The parents at the protest demanded reduced class sizes and improved teacher-child ratios, proper facilities, certified caregivers (not National Service volunteers), earlier lunch times, nap time for the children, and expanded support staff to include early child development experts and psychologists.
“This is not just a struggle for an additional caregiver, but a struggle for the appropriate education for our children,” the organizers of the protest wrote on Facebook.
More than 90 percent of children aged three to four have already been integrated into the educational system and are currently receiving a free education.
However, to accommodate all the children entering the public school system, classes have grown in size to some 35 children aged three to four, usually staffed by two caregivers – a teacher and a teacher’s assistant.
“Last year I was lucky and had only 15 children in my class, but this year that number doubled,” Smadar Zichroni, a 29-year-old preschool teacher in Tel Aviv said in a video posted on Gan Ze Lo Mahsan’s Facebook page.
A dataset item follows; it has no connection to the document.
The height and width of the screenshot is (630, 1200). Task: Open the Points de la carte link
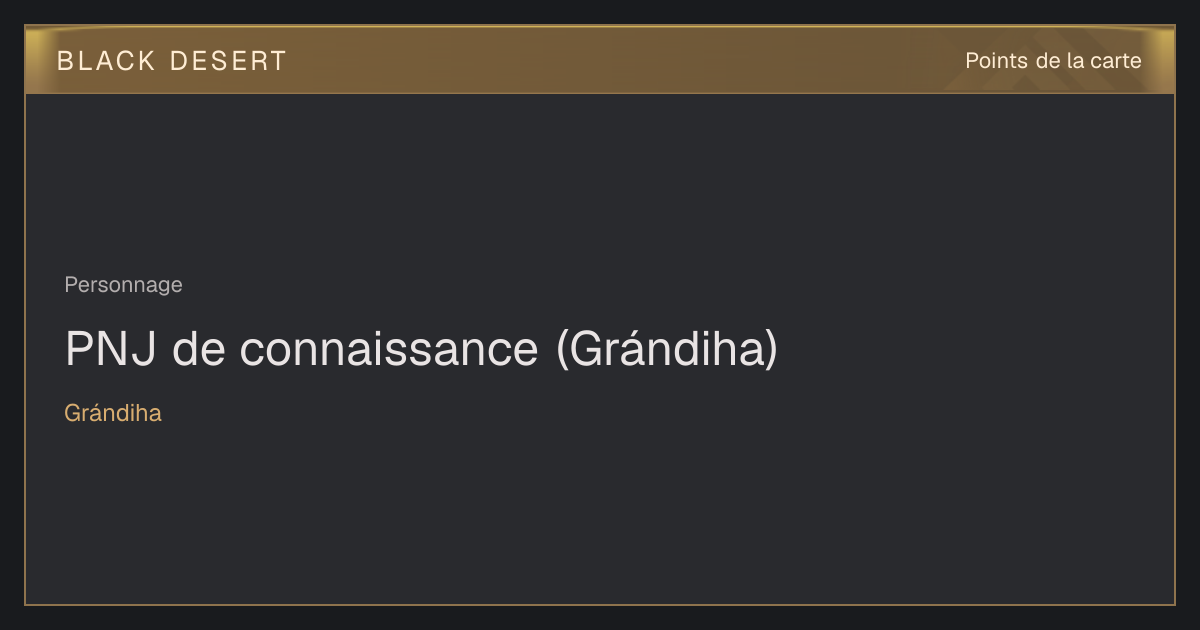pyautogui.click(x=1053, y=61)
“I see a lot of preschools in this city, I hear my friends talking, and I remember the preschools I trained in as a student with difficult incidents whereby children were left with dirty diapers and nobody bothered to change them; these things stuck with me and I’m very worried,” she said.
“A three-year-old does not know how to open his lunch bag, does not know how to blow his nose, does not know how to tie his shoes, and they look for help, look for comforting hands, listening ears and another watchful glance,” she said.
Zichroni said teachers cannot handle the workload, watching over some 35 children, and must have additional staff to take care of the needs of the youngsters at a crucial state of their development.